--- Extracted information ---

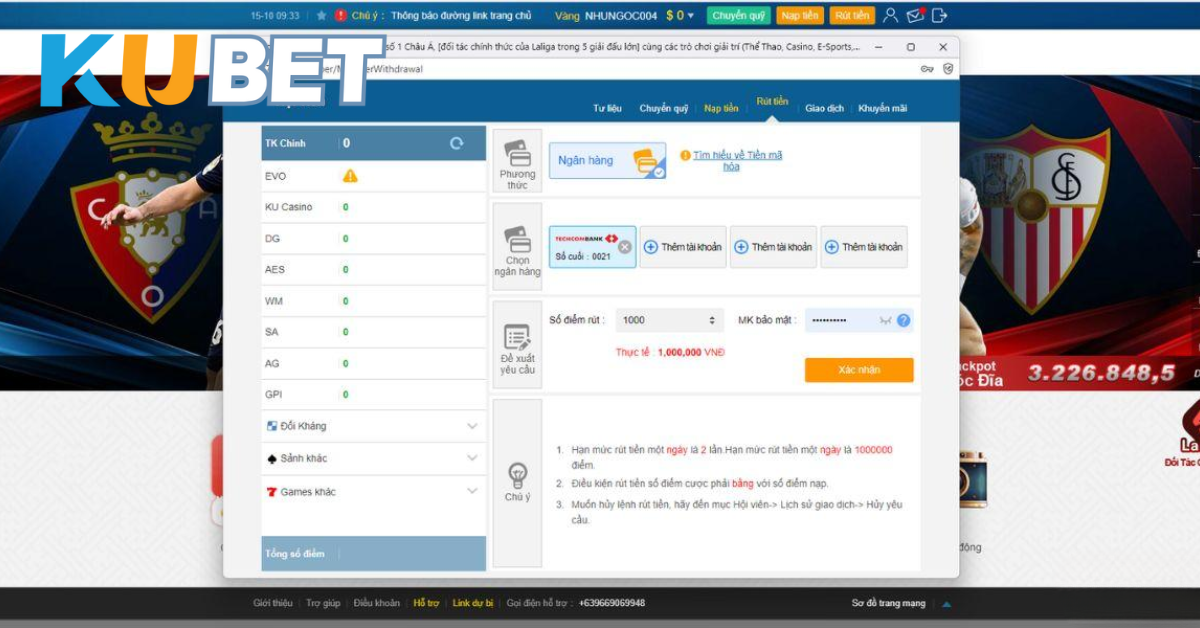Switch to the Giao dịch tab

click(x=824, y=108)
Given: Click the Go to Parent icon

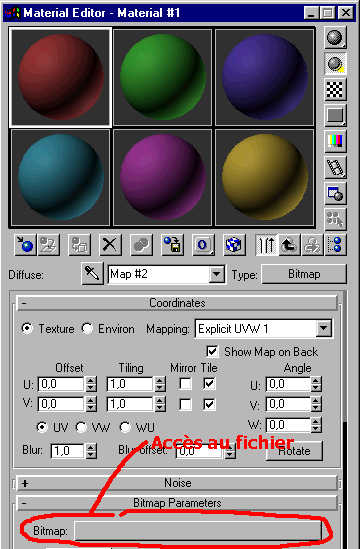Looking at the screenshot, I should pyautogui.click(x=290, y=245).
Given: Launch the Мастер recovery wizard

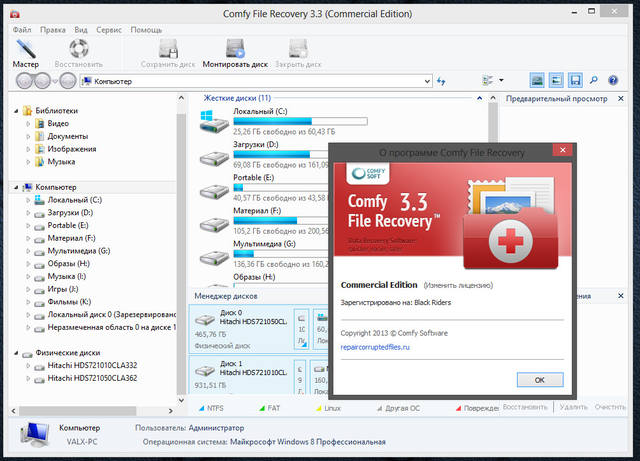Looking at the screenshot, I should [x=26, y=51].
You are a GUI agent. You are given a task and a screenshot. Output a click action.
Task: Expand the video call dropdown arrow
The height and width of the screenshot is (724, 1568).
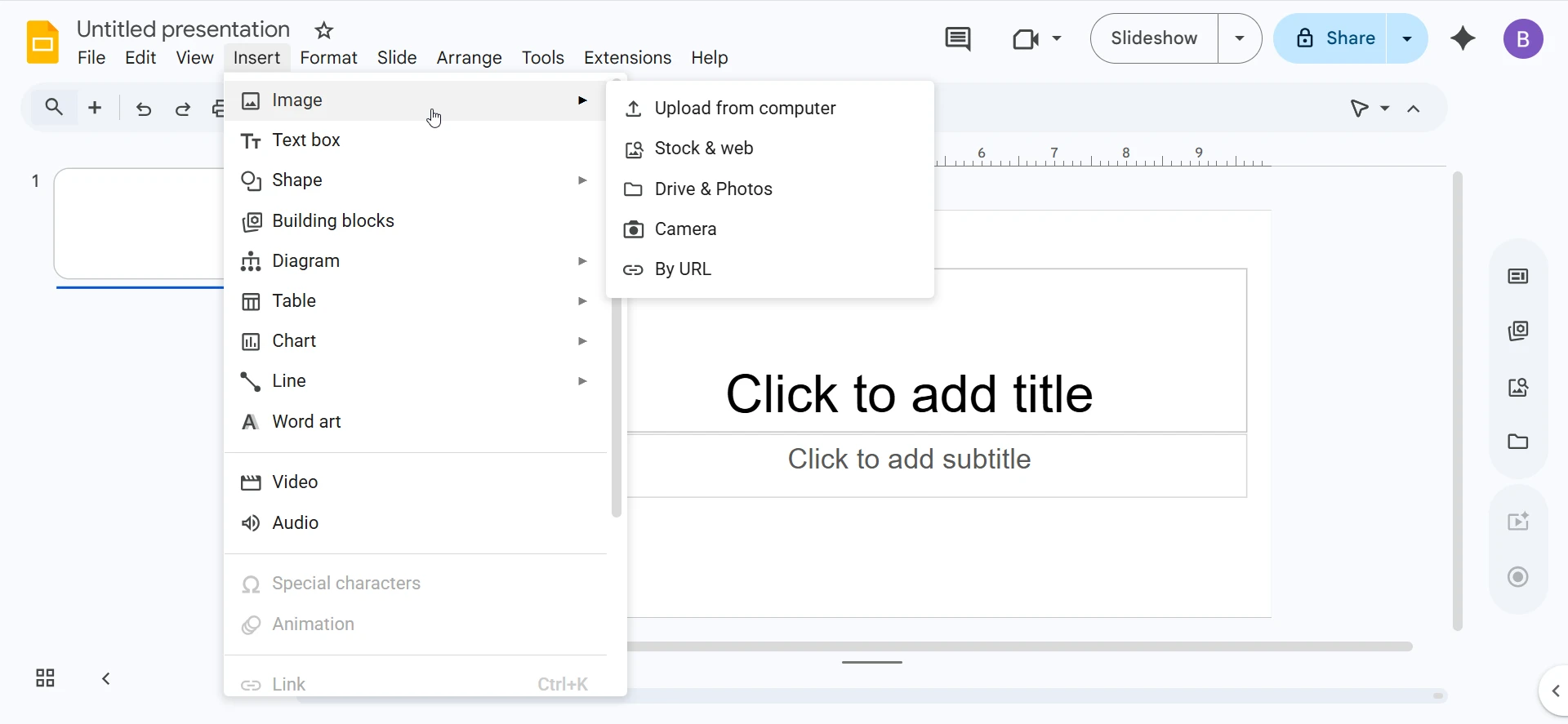(1057, 38)

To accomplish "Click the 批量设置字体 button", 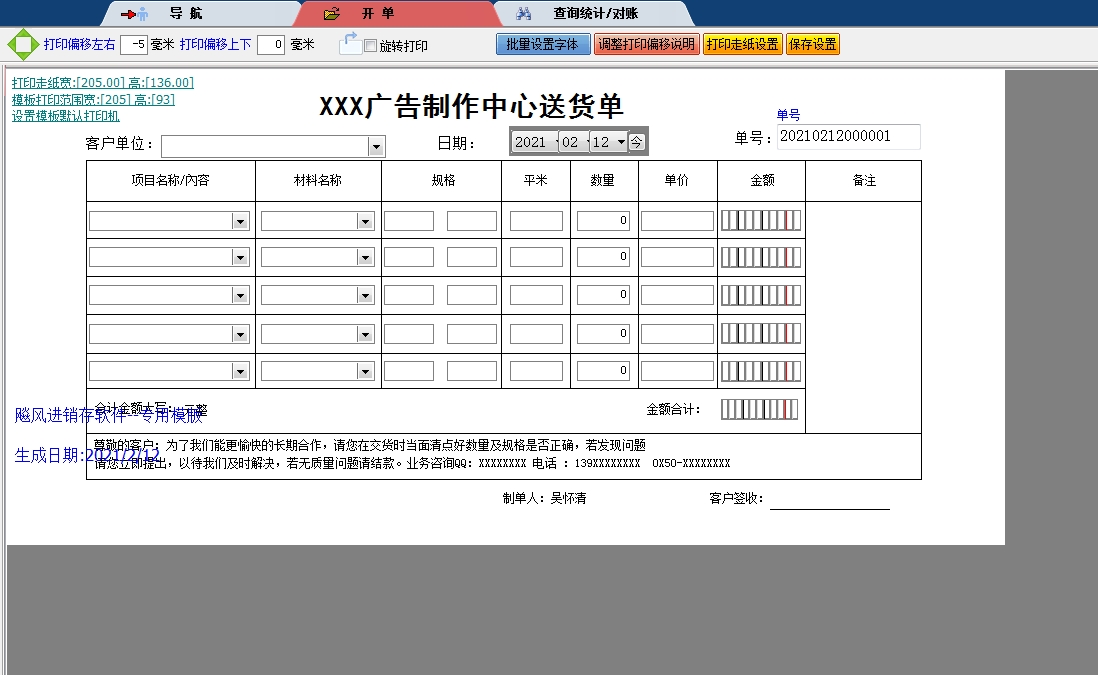I will pyautogui.click(x=543, y=44).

--- Problem details ---
In the listing above, find the line containing "Given: Launch the Мастер recovery wizard" and the line containing "Task: Expand the video call dropdown arrow", then print exactly those two lines and every line between them, minus the pictures.

--- Your solution ---
Given: Launch the Мастер recovery wizard

Looking at the screenshot, I should [x=26, y=51].
You are a GUI agent. You are given a task and a screenshot. Output a click action.
Task: Expand the video call dropdown arrow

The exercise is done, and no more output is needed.